When you reach the line containing "Given: Select the Floppy" in the records below, start copying exactly, and stop once you have copied the line containing "Task: Pick the envelope button icon".

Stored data
'''
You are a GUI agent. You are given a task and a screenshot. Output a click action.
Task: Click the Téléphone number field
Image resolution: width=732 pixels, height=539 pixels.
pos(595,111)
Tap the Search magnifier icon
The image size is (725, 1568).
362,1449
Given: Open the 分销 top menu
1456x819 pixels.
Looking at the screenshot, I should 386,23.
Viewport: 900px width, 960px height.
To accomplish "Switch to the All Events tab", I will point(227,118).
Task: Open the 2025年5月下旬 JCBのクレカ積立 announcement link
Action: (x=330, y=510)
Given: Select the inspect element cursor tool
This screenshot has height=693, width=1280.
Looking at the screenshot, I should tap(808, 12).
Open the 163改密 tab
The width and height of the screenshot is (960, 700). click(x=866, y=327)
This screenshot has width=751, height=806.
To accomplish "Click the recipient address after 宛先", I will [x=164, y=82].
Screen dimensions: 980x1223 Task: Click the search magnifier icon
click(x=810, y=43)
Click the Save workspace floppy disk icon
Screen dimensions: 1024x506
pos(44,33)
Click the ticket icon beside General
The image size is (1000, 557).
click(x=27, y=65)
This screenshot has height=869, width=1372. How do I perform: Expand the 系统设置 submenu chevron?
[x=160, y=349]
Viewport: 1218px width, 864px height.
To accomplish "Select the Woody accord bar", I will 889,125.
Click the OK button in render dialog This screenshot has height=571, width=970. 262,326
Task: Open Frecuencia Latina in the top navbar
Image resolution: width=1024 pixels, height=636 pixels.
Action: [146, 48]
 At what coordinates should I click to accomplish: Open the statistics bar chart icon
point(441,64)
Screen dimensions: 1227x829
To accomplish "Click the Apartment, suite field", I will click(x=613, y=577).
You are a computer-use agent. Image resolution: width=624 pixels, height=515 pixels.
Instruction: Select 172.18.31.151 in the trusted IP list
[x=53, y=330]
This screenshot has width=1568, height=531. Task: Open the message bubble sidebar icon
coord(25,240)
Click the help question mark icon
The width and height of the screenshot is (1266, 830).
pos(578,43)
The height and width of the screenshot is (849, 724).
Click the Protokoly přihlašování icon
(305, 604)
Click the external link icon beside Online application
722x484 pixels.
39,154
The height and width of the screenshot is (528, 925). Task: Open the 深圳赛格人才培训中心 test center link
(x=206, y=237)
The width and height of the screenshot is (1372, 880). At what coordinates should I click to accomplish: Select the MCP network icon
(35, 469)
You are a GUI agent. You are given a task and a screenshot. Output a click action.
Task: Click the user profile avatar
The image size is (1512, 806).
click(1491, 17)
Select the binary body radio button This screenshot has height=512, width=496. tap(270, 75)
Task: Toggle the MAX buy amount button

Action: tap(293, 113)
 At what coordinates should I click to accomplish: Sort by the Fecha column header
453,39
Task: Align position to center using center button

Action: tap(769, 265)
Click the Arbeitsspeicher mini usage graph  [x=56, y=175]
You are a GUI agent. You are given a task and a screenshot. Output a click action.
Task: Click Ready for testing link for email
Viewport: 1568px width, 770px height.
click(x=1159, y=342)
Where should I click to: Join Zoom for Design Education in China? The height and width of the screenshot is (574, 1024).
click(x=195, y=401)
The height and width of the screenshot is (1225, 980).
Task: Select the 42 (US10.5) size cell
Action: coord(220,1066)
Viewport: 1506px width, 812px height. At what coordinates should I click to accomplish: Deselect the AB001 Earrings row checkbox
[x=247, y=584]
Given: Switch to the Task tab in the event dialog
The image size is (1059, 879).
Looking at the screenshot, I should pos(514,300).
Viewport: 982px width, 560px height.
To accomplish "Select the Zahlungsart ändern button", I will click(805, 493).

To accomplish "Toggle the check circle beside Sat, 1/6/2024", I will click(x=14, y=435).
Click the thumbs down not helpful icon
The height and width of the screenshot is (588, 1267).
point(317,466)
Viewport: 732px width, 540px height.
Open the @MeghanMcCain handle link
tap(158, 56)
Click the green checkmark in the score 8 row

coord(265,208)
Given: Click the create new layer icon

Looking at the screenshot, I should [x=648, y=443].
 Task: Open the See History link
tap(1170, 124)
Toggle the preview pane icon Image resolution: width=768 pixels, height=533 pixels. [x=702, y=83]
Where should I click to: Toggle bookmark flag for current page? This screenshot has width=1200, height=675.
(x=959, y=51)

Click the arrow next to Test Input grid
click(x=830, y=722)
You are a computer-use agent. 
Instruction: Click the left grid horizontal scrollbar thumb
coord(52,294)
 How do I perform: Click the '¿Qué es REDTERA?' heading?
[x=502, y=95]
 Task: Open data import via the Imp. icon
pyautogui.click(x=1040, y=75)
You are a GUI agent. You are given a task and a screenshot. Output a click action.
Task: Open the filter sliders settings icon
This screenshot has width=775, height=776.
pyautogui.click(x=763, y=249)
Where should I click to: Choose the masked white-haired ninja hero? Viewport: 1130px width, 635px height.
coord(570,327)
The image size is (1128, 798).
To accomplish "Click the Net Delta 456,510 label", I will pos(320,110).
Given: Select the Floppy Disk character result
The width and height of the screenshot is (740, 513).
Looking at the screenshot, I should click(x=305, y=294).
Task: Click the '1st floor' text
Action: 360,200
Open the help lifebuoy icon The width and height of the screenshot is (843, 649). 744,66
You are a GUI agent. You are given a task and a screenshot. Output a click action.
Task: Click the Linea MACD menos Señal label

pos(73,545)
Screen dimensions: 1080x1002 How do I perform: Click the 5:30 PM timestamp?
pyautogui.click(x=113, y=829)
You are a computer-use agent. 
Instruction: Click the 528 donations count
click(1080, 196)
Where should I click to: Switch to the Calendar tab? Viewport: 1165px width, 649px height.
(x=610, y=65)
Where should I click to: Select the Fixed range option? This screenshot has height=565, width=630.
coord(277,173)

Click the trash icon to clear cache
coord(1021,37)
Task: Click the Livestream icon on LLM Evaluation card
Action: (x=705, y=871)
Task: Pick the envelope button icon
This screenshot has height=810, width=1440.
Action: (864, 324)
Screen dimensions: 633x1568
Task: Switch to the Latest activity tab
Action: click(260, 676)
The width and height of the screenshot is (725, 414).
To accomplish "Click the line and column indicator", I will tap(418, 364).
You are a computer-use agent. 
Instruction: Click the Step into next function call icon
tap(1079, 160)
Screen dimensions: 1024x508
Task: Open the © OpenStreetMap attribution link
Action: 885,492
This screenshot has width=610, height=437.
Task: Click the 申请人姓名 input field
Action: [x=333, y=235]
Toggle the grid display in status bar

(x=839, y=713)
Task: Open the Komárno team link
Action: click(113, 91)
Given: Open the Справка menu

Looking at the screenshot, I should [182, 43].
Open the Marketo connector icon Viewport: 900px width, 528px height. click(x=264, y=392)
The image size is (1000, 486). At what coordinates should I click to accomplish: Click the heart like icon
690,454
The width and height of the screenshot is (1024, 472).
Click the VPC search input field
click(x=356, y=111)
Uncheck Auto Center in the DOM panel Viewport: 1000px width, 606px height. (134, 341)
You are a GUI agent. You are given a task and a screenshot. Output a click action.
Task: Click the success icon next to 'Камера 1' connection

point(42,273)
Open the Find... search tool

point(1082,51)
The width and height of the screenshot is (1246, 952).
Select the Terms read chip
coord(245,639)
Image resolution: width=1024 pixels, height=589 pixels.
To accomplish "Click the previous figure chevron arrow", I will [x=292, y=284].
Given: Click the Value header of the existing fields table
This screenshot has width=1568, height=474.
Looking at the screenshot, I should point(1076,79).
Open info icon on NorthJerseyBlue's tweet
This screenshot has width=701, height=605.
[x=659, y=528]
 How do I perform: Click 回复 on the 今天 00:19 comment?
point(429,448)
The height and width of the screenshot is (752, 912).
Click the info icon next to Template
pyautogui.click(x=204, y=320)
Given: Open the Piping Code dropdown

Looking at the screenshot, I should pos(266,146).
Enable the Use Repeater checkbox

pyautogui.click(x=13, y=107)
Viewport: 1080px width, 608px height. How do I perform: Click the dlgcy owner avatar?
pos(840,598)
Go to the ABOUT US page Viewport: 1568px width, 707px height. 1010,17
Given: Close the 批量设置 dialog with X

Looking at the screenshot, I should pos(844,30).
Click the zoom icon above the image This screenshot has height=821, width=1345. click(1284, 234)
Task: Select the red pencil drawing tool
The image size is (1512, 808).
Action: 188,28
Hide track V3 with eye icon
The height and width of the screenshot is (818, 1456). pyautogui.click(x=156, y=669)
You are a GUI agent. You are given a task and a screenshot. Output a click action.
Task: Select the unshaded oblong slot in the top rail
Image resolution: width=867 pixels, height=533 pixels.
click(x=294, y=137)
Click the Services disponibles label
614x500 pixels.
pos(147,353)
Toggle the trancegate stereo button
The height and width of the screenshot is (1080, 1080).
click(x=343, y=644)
'''
Answer for the task:
Given: Select the Floppy Disk character result
The width and height of the screenshot is (740, 513).
Looking at the screenshot, I should click(x=305, y=294).
Task: Click the '1st floor' text
Action: 360,200
Open the help lifebuoy icon The width and height of the screenshot is (843, 649). 744,66
You are a GUI agent. You are given a task and a screenshot. Output a click action.
Task: Click the Linea MACD menos Señal label

pos(73,545)
Screen dimensions: 1080x1002 How do I perform: Click the 5:30 PM timestamp?
pyautogui.click(x=113, y=829)
You are a computer-use agent. 
Instruction: Click the 528 donations count
click(1080, 196)
Where should I click to: Switch to the Calendar tab? Viewport: 1165px width, 649px height.
(x=610, y=65)
Where should I click to: Select the Fixed range option? This screenshot has height=565, width=630.
coord(277,173)

Click the trash icon to clear cache
coord(1021,37)
Task: Click the Livestream icon on LLM Evaluation card
Action: (x=705, y=871)
Task: Pick the envelope button icon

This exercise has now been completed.